Но народные трибуны нашли достойного противника в лице Аппия Клавдия. « Следовало ,- отвечал он им, распалявшим души римлян,- или вовсе не начинать войну, или вести ее сообразно с достоинством римского народа и закончить ее как можно скорее. А закончится она, если мы будем теснить осажденных, если уйдем от Вей не раньше, чем осуществим свои чаяния и возьмем город. Право же, если бы не существовало других причин, один только страх позора требовал бы умножить усилия. Некогда вся Греция из-за одной-единственной женщины в течение десяти лет осаждала город, находящийся за тридевять земель от родины, за далекими морями.
Клянусь богами, если бы это даже было не важно для теперешней войны, то прежде всего в интересах воинской дисциплины следовало бы приучить нашего воина к тому, что пользоваться плодами уже достигнутой победы – недостаточно. В случае затяжки предприятия он должен сдерживать досаду, надеяться на достижение цели, как бы далека она ни была, и если не удалось окончить войну за лето, то и пережидать зиму – только перелетные птицы с приходом осени сразу начинают высматривать кров и убежище.
Неужели мы думаем, что уж настолько изнежены тела наших воинов, настолько расслаблен их дух, что и одной зимы они не смогут провести в лагере, в разлуке с домом ?» Такого рода речами, как сообщает Тит Ливий, увещевал Аппий Клавдий своих соотечественников не тяготиться тем, чтобы довести до конца годовую осаду в месте, которое почти что видно из Города...

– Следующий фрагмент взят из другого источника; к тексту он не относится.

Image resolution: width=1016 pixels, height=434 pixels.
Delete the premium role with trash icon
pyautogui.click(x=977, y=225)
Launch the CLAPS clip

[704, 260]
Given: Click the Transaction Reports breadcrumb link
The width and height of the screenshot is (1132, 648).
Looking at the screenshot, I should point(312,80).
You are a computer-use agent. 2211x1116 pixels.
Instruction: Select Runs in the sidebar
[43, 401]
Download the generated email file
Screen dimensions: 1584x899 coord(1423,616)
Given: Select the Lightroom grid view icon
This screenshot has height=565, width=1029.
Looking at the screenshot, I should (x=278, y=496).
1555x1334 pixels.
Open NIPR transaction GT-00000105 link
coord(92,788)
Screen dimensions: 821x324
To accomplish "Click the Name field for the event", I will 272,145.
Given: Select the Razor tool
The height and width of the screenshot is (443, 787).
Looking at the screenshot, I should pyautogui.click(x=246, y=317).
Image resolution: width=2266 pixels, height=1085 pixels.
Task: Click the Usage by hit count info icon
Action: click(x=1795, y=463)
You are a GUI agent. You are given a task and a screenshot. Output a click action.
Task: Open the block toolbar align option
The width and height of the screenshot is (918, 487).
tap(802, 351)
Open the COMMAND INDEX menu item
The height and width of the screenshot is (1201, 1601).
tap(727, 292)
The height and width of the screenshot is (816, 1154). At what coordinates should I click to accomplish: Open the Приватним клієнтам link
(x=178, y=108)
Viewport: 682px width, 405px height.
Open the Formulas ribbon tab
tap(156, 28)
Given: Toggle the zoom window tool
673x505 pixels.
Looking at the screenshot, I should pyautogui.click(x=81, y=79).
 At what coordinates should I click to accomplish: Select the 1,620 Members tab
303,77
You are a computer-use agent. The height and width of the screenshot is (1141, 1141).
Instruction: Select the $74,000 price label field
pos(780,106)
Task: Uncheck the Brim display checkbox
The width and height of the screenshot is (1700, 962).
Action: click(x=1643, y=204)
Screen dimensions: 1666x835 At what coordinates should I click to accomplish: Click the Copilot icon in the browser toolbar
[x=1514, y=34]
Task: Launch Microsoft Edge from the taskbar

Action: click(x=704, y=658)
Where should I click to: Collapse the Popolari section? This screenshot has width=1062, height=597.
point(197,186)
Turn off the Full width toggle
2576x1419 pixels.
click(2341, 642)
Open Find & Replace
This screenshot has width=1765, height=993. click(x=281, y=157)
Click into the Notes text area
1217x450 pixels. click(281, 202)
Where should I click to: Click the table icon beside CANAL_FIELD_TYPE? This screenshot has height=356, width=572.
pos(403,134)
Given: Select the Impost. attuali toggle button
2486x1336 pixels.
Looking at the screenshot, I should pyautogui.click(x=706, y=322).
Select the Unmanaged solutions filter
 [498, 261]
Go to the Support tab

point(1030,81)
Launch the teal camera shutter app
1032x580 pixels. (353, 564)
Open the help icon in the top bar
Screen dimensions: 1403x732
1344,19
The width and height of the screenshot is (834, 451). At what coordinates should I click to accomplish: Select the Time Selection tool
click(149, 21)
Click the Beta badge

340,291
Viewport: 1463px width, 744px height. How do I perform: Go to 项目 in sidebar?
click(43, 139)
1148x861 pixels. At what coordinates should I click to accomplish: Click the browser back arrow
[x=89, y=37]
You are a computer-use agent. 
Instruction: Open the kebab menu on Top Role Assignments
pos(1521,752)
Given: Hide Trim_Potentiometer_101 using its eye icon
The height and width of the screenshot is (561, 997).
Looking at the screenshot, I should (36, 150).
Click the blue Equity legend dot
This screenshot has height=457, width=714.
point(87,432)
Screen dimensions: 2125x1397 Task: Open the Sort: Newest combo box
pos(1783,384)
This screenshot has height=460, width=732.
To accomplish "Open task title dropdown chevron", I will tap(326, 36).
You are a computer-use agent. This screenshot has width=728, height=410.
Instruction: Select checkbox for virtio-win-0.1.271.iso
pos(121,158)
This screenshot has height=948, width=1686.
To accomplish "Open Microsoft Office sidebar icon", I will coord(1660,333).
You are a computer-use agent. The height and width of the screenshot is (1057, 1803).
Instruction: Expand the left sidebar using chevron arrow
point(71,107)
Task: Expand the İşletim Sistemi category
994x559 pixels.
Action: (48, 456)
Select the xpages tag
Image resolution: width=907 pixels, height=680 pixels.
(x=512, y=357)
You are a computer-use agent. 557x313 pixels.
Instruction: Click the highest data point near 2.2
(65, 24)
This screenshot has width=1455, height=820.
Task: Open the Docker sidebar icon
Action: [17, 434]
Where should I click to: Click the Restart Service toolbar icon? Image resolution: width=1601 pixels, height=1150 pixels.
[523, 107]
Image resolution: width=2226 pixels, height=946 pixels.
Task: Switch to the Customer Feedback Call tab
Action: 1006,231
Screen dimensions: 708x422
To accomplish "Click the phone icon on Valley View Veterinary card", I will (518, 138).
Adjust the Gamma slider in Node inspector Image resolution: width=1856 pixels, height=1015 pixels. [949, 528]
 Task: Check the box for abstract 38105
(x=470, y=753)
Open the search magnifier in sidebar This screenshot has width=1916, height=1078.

Но осада затянулась. К тому же на пятый год войны суровую зиму сменило чумное лето. На Город и на поля обрушился мор. «Богам возмутительно,- трактовали эту беду патриции,- что на освященном ими народном собрании почести достаются кому попало и нарушаются естественные различия между людьми.» Были назначены новые полководцы, все из патрициев, но под Вейями все оставалось без перемен: вейяне изредка покидали свои стены и нападали на римлян, завязывались незначительные бои, одержать окончательного перевеса в которых ни одной из сторон не удавалось... «Между тем в Риме было объявлено о многих знамениях, из коих большинству не поверили и ими пренебрегли, ибо, во-первых, каждое из них было явлено всего одному свидетелю и, во-вторых, из–за враждебности этрусков не нашлось гаруспиков, которые знали бы, как отвести беду.» Только одно из них привлекло внимание: в то время как по всей Италии в многочисленных источниках, реках и озерах влага либо вовсе иссякла, либо едва покрывала дно, а реки, как бывает обычно после долгого зноя обмелели, и русла их сузились, в нескольких километрах к югу от Рима, в находящемся в священной Альбанской роще озере, над которым ныне возвышается папская резиденция, в отсутствие дождей или по какой-либо другой причине, которая развеяла бы чудо, вдруг поднялась на небывалую высоту вода. Окруженное плодородными холмами и внутри себя заключающее и исток свой и устье, Альбанское озеро заметно вздулось, уровень его поднялся, и вода, на которой не появилось ни волн, ни даже ряби, мало-помалу подступила к подножьям, а там и к гребню высот. « Сначала,- пишет Плутарх,- этому дивились лишь пастухи, но когда огромная тяжесть прорвала своего рода перешеек, преграждавший озеру путь вниз, и могучий поток хлынул по пашням и посевам к морю, не только сами римляне ужаснулись, но все народы, населяющие Италию, сочли это за великое знамение. Особенно много толков о случившемся было в лагере осаждавших Вейи, так что слух о случившемся дошел и до осажденных.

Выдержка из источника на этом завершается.